Koyama Island

Geography
- Location: Somalia
- Coordinates: 0°38′39″S 42°19′59″E﻿ / ﻿0.6441°S 42.3331°E
- Archipelago: Bajuni Islands

Administration
- Somalia

Demographics
- Ethnic groups: Bajuni people

= Koyama (island) =

Island in Somalia

Koyama (also known as Kunyama Kundeeq) (also spelled Kwayama and Coiama) is an island in southern Somalia, in the region of Jubaland.

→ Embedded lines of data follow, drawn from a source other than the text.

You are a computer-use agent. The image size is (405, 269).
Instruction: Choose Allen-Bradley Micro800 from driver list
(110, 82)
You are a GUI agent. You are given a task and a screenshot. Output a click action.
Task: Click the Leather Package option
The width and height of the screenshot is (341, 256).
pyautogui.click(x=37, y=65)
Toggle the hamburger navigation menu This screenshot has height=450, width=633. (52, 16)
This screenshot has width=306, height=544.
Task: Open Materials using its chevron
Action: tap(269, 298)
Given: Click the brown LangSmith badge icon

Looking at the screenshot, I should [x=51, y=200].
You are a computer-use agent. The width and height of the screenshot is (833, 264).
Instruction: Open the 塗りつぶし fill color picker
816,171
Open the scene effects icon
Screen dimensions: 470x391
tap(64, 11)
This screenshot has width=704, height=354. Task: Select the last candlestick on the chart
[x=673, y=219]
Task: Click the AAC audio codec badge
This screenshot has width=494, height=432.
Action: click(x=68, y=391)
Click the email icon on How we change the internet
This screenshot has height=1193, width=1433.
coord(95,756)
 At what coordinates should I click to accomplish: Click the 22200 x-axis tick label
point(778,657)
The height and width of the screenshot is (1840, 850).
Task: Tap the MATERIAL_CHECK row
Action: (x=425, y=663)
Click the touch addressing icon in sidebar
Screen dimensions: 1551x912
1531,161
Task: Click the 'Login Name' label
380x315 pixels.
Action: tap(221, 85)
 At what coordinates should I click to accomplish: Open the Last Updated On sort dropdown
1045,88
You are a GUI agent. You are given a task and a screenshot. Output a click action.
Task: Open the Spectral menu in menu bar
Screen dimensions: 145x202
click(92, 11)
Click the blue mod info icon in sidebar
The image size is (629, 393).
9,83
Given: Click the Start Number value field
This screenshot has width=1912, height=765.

Koyama is the second largest island of the Bajuni Islands archipelago in the Somali sea, situated only 1.5 km from the mainland coast of Somalia. It is 5.3 km long and up to 2 km wide, and features a large bay or lagoon opening towards the mainland coast. At 6.38 km², it is almost equal in size to Chula, which measures 6.40 km². Koyama island has two separate villages, Koyama and Koyamani. Koyama is rich in Swahili historic ruins and monuments such as pillar tombs.

==Demographics==
Koyama Island, also known as Kooyame or Konyama Kundeeq, has been historically inhabited by the Koyama, a sub-clan of the Bajuni people. The Bajuni are a Swahili-speaking, Bantu-origin coastal community native to southern Somalia and the northern coast of Kenya. The island has served as one of their primary ancestral settlements for centuries.

The inhabitants traditionally belong to the Nowfali branch of the Bajuni and have maintained two main villages on the island: Koyama and Koyamani. They speak Kibajuni, a local dialect of Swahili, and have traditionally engaged in fishing, dhow-building, and small-scale trade.

Prior to the Somali civil war in the early 1990s, Koyama was home to a thriving Bajuni population. Following displacement during the conflict, the population of the island declined significantly, and fewer than twenty households remain today. Despite the reduced population, Koyama remains a culturally and historically significant site for the Bajuni people. The island contains Islamic ruins and pillar tombs that reflect its long-standing heritage.